You probably guessed, correctly, that it was the 2005 Champions League semi-final against Chelsea that was being described. But those are the words of the opposing captain, John Terry, in his autobiography.
Terry's words wouldn't come as a surprise to anybody that was there that evening. A cauldron of noise is often used to describe football crowds but this really was—well, perhaps except the moment Eidur Gudjohnsen's shot flashed across the Kop goal and the ground held it's breath.
"There’s something about Anfield that you can’t explain. I love it when you step out of the dressing-room and you see the Kop, the scarves, and [hear people] singing You’ll Never Walk Alone."
Of course, those are just two relatively recent examples of visiting players being in awe of the Anfield crowd, but any professional footballer would be privileged to play at Anfield, especially on a European night.
Liverpool and Anfield has experienced ecstasy, but also agony.
Michael Thomas' last minute goal in the League title decider with Arsenal broke Liverpudlian hearts in 1990.
In the immediate aftermath of Hillsborough, the Kop and Anfield pitch were covered in flowers as mourners paid their respects to the 96.

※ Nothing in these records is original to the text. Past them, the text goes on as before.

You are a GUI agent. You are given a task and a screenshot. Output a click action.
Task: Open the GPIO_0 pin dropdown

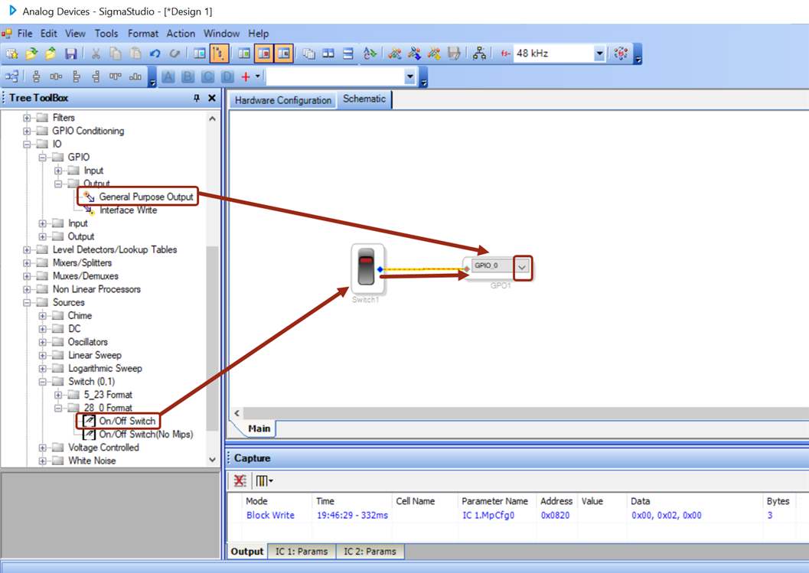(522, 267)
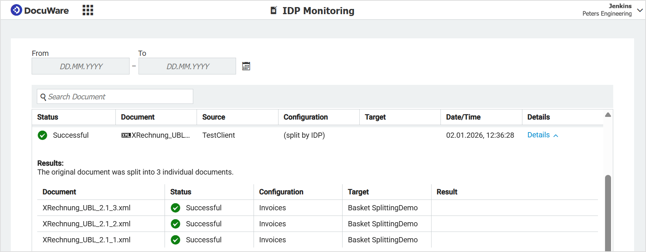This screenshot has height=252, width=646.
Task: Click the XML file type icon
Action: [126, 135]
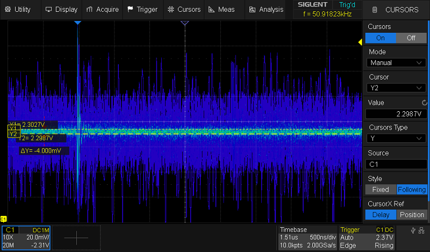Expand the Mode dropdown showing Manual
The width and height of the screenshot is (430, 252).
tap(396, 63)
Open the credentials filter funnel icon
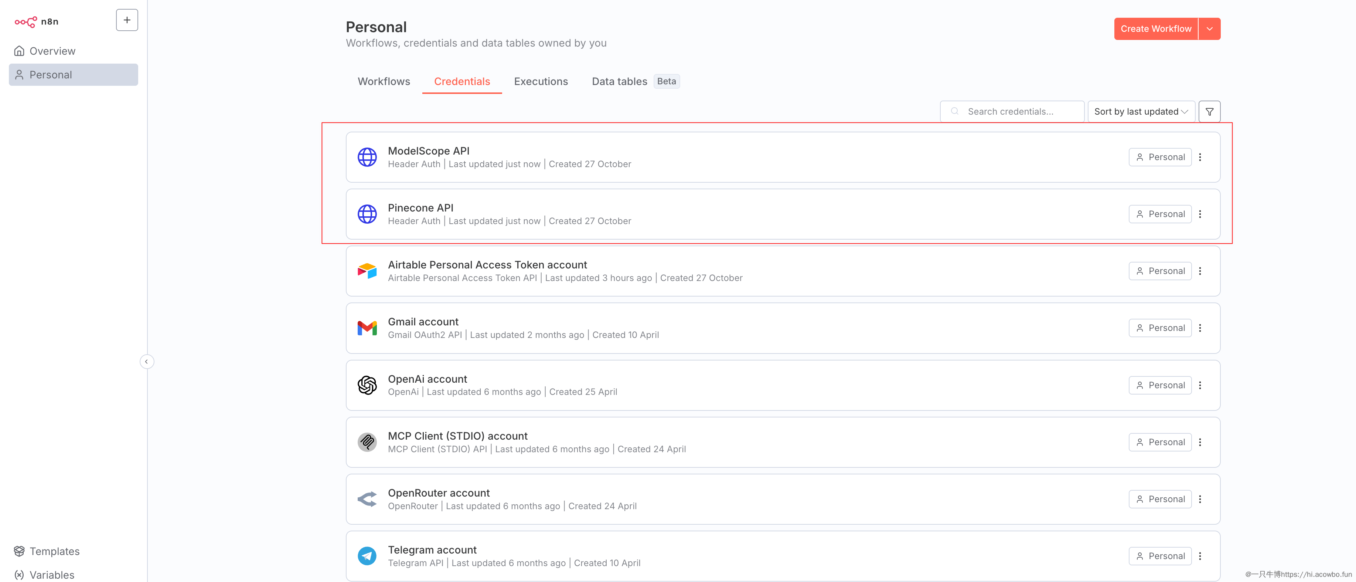Image resolution: width=1356 pixels, height=582 pixels. coord(1209,112)
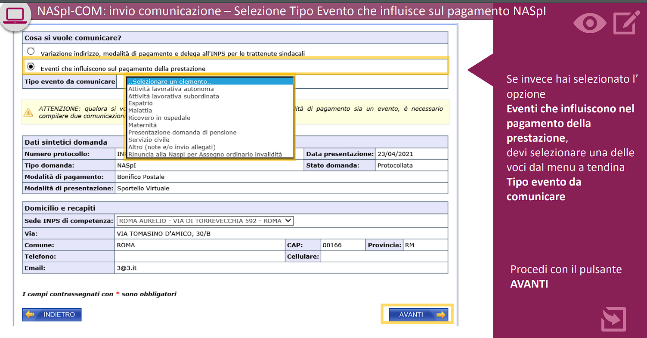Click the eye icon in the sidebar
Image resolution: width=647 pixels, height=338 pixels.
589,22
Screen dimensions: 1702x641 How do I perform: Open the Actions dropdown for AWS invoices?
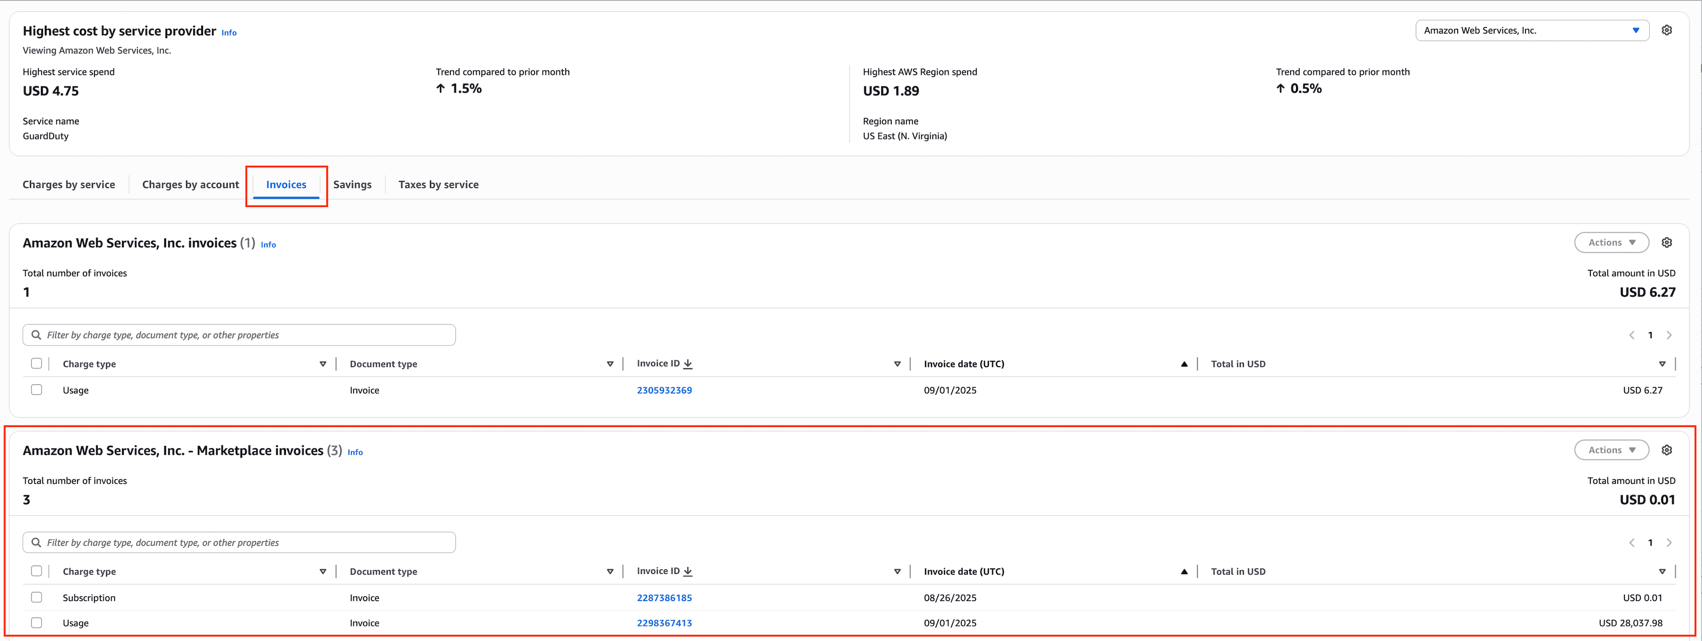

In the 24 years since the Hillsborough disaster, the annual memorial service has taken place each year on The Kop. Culminating in over 30,000 people attending the 20th anniversary in 2009, which ultimately resulted in The Truth finally being told, with Prime Minister David Cameron's Parliamentary apology in 2012.
Plans are now in place for Liverpool to remain at Anfield by expanding the Main Stand and Anfield Road End.
The club's principal owner, John W. Henry, rightly recognises that Anfield is unrivalled.